# Decision Tree

**Basic Description**

A decision tree is a model that can be represented in a treelike form determined by binary splits made in the feature space and resulting in various leaf nodes, each with a different prediction. Decision trees are flexible and often perform well in practice for both classification and regression use cases. Trees are trained in a greedy and recursive fashion, proceeding through a series of binary splits in features that lead to minimal error.

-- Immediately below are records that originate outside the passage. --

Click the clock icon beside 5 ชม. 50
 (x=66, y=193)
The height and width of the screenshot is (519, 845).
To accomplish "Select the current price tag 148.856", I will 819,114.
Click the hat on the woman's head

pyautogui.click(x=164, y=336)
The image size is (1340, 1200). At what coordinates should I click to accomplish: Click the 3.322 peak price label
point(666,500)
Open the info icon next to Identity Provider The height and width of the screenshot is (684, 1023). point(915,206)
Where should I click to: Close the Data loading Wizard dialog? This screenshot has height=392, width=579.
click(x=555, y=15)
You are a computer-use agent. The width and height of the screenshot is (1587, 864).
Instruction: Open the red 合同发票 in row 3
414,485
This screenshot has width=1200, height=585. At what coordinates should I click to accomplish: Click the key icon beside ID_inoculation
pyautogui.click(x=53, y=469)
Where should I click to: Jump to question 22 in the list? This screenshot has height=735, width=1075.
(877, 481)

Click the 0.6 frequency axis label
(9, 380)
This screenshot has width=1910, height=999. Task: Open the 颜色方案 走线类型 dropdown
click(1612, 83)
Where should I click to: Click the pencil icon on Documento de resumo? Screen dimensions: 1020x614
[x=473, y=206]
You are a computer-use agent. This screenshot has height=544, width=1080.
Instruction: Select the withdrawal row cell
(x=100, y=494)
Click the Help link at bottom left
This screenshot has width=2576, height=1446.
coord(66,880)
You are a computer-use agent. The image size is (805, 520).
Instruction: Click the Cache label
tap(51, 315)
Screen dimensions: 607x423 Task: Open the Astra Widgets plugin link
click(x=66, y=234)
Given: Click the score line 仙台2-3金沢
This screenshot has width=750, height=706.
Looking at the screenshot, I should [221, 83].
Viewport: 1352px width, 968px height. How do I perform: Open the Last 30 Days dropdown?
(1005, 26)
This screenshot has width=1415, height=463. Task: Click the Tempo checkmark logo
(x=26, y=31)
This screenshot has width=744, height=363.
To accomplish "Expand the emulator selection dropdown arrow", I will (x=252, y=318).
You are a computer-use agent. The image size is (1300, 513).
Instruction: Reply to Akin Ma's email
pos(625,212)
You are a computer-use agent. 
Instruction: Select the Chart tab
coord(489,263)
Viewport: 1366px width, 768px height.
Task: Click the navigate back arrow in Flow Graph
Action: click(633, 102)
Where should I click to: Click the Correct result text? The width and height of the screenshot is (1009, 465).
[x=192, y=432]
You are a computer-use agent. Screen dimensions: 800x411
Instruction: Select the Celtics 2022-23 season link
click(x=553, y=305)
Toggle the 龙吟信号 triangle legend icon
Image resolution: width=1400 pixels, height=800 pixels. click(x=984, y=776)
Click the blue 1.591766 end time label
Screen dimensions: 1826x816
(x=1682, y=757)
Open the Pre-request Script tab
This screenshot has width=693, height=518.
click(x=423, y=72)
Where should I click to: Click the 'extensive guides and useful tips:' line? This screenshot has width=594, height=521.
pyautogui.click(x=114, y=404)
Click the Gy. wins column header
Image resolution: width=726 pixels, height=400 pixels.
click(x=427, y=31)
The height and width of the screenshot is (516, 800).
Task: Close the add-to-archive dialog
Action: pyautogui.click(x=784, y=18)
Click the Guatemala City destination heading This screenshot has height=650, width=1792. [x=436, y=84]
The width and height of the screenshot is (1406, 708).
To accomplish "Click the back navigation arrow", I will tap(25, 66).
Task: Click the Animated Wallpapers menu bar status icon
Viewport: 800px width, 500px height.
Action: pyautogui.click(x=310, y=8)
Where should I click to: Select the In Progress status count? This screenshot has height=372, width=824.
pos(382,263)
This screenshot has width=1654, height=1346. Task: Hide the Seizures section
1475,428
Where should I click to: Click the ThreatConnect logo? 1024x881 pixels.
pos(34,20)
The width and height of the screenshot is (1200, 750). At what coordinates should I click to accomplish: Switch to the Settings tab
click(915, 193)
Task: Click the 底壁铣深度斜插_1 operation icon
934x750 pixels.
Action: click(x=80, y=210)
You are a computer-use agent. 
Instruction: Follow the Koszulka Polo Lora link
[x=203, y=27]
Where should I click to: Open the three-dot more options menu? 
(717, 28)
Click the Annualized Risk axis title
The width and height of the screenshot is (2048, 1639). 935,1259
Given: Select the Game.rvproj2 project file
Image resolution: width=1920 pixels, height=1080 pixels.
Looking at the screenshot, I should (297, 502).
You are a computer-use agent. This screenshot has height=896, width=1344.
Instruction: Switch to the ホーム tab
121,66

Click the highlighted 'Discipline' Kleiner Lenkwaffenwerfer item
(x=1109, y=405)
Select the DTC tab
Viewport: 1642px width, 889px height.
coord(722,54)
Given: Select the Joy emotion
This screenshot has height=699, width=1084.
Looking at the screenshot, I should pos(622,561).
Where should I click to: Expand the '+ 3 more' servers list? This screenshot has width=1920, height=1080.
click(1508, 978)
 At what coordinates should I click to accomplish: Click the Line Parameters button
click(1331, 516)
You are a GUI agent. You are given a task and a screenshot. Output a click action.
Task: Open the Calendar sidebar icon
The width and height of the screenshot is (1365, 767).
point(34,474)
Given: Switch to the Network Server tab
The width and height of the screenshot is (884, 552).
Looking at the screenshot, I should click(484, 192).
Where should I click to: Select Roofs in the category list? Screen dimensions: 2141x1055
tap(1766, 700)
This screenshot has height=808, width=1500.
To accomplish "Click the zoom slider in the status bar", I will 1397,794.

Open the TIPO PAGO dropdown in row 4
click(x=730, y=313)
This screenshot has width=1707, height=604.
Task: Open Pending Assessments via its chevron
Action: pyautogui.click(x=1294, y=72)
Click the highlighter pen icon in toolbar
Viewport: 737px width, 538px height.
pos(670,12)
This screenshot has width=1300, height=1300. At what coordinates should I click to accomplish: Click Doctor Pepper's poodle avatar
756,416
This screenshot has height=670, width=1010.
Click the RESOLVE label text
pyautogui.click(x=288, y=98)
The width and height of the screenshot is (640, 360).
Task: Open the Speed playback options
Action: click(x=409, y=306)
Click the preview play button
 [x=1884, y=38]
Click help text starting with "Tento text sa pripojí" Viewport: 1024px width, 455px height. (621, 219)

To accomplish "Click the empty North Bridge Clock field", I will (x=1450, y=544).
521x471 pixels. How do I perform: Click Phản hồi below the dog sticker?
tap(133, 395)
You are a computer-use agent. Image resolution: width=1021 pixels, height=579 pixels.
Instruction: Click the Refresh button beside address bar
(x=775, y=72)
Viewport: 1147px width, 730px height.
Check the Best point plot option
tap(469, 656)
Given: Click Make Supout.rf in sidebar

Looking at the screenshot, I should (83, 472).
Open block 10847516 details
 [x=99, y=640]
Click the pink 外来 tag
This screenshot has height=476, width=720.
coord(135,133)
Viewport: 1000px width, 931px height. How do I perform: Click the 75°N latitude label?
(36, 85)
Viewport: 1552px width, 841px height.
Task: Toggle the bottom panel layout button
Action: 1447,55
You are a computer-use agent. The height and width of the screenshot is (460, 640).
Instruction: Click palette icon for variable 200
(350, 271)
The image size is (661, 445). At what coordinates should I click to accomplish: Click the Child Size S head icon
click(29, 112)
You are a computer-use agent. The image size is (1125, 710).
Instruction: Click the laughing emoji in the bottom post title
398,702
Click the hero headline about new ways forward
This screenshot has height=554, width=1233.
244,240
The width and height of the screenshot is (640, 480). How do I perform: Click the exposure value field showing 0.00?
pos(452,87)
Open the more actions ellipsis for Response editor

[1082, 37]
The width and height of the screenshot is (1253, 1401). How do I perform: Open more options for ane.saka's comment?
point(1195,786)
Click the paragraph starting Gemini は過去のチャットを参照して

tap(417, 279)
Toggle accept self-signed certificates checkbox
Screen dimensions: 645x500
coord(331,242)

**Bias-Variance Tradeoff**

Highly flexible, leading to low bias but high variance

**Upsides**

**Downsides**

Risk of overfitting

**Other Notes**

## Load Packages and Prep Data

In [3]:
# custom utils
from utils import custom
from utils.cf_matrix import make_confusion_matrix

import numpy as np
import pandas as pd
import matplotlib.pyplot as plt
import seaborn as sns

from sklearn.model_selection import cross_val_score, GridSearchCV
from sklearn import tree
from sklearn.tree import DecisionTreeClassifier
from sklearn.metrics import confusion_matrix

In [4]:
# load data
X_train, y_train, X_test, y_test = custom.load_data()

X_train (62889, 42)
y_train (62889,)
X_test (15723, 42)
y_test (15723,)


## Model 1
- Defaults

In [5]:
# fit decision tree with default hyperparameters
dt_1 = DecisionTreeClassifier()
x = dt_1.fit(X_train, y_train)

In [6]:
# cross-validation scoring
dt_1_scores = custom.cv_metrics(dt_1, X_train, y_train)
dt_1_scores

accuracy     0.950
precision    0.624
recall       0.616
f1           0.618
dtype: float64

## Model 2
- Grid search hyperparameters

In [None]:
# define grid to search
param_grid={
        "max_depth":[*range(3,16,3)]
        ,"min_samples_leaf":[*range(5,16,5)]
}

# instance
gs = GridSearchCV(DecisionTreeClassifier()
                ,param_grid
                ,scoring='f1'
                ,cv=5
                ,n_jobs=-1
                #,verbose=1
    )

# search and fit
gs.fit(X_train, y_train)

# best params and score
print(gs.best_params_)
print(gs.best_score_)

# store best model
dt_2 = gs.best_estimator_

In [None]:
# cross-validation scoring
dt_2_scores = custom.cv_metrics(dt_2, X_train, y_train)
dt_2_scores

## Test

In [None]:
# test the performance of the selected model
y_pred = dt_2.predict(X_test)
# pred_metrics(y_test, y_pred)

# confusion matrix
cm = confusion_matrix(y_test, y_pred)
labels = ['True Neg','False Pos','False Neg','True Pos']
categories = ['Soil', 'Stone']
make_confusion_matrix(cm
                      ,group_names=labels
                      ,categories=categories
                      ,cmap='Blues'
                      ,count=False
                      ,title = 'Logistic Regression')

## Visualize Tree
- Take a look at the decision tree

In [1]:
# text representation

# text_representation = tree.export_text(dt_3)
# print(text_representation)

In [2]:
# diagram

# fig = plt.figure(figsize=(25,20))
# _ = tree.plot_tree(dt_3, 
#                    feature_names=X_train.columns,  
#                    class_names=['stone', 'soil'], # need to confirm this ordering
#                    filled=True)